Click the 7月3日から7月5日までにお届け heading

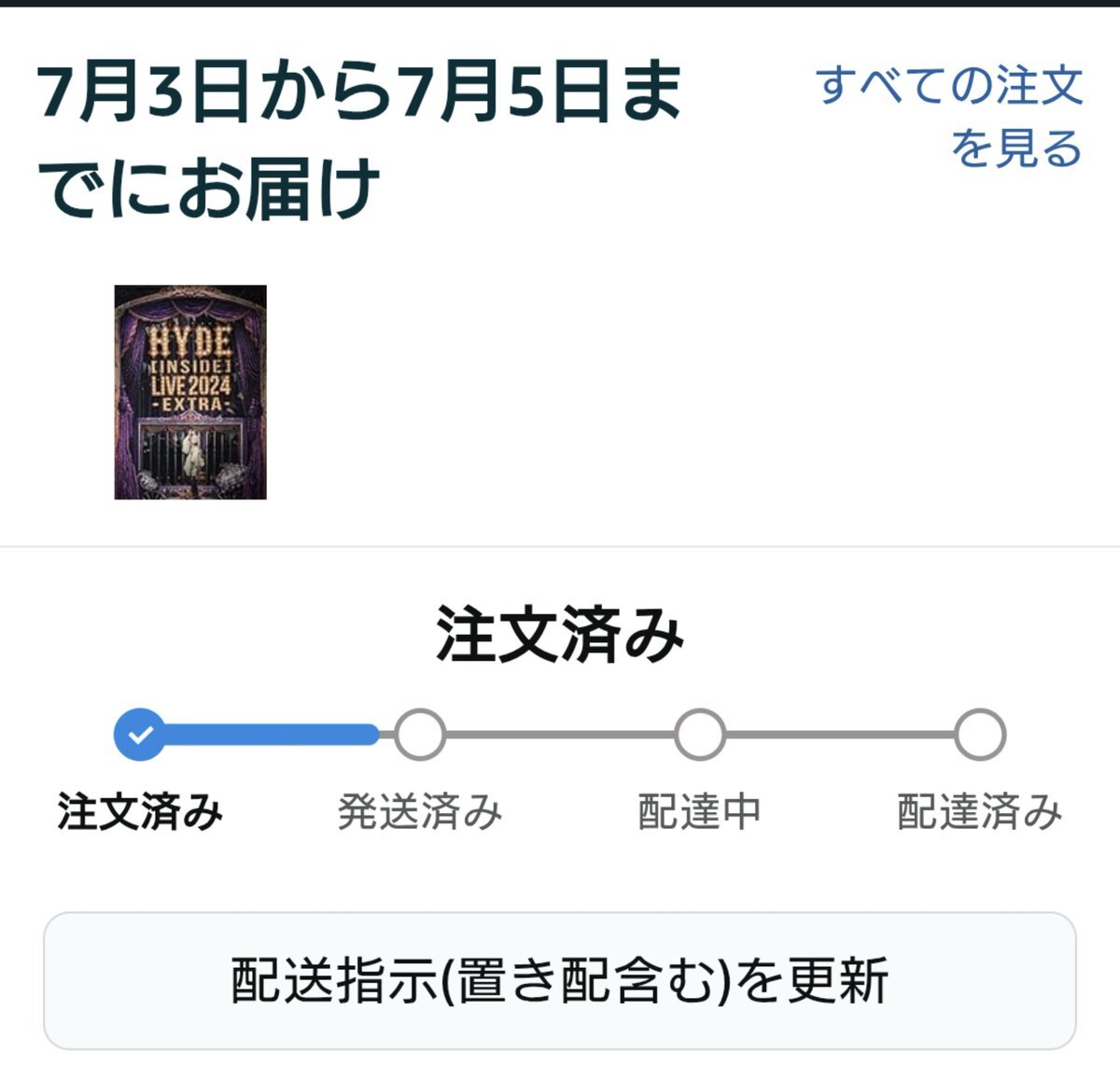pos(359,140)
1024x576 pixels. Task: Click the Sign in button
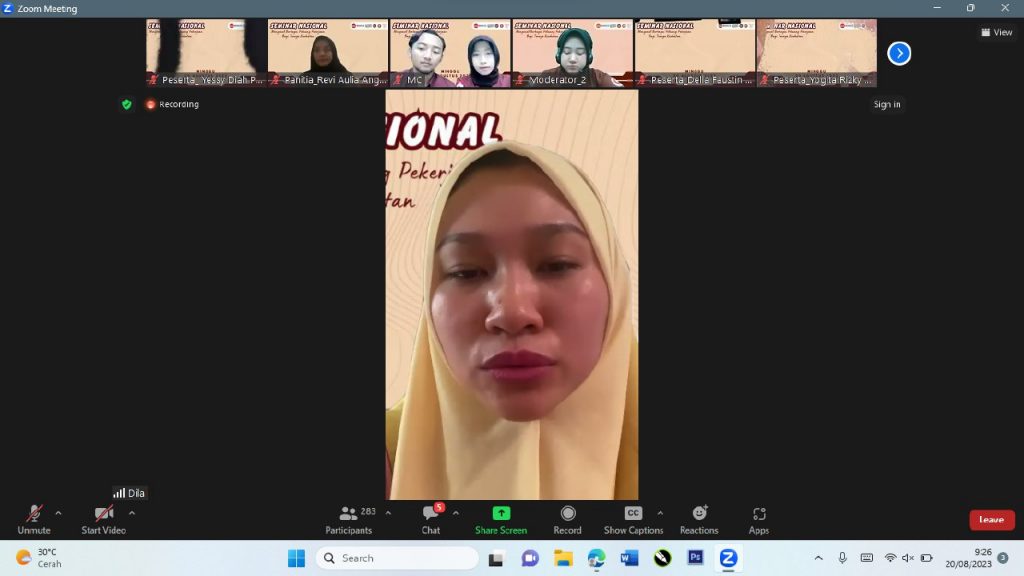(886, 105)
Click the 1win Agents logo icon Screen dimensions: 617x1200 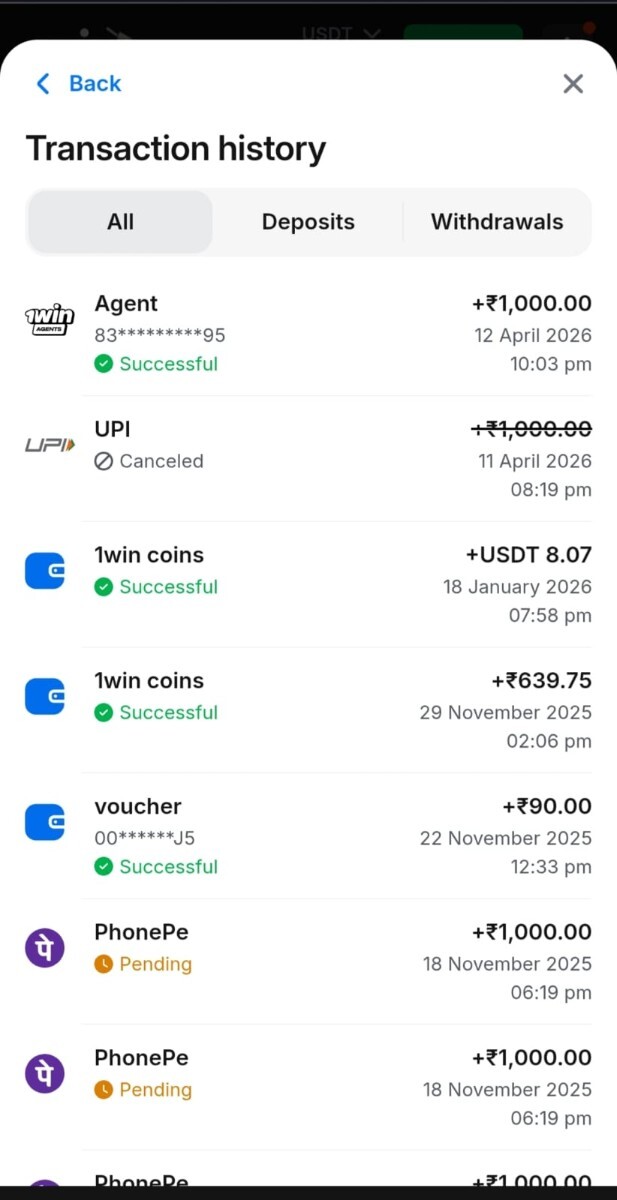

__________________________________________________

**Goal of the exercise**: Would you write out exactly the lines of the data from the one holding "1024x576 pixels. Task: Click" to the final line, both included, with pictures left out?

**Answer space**:
1024x576 pixels. Task: Click the Sign in button
(886, 105)
Click the 1win Agents logo icon Screen dimensions: 617x1200 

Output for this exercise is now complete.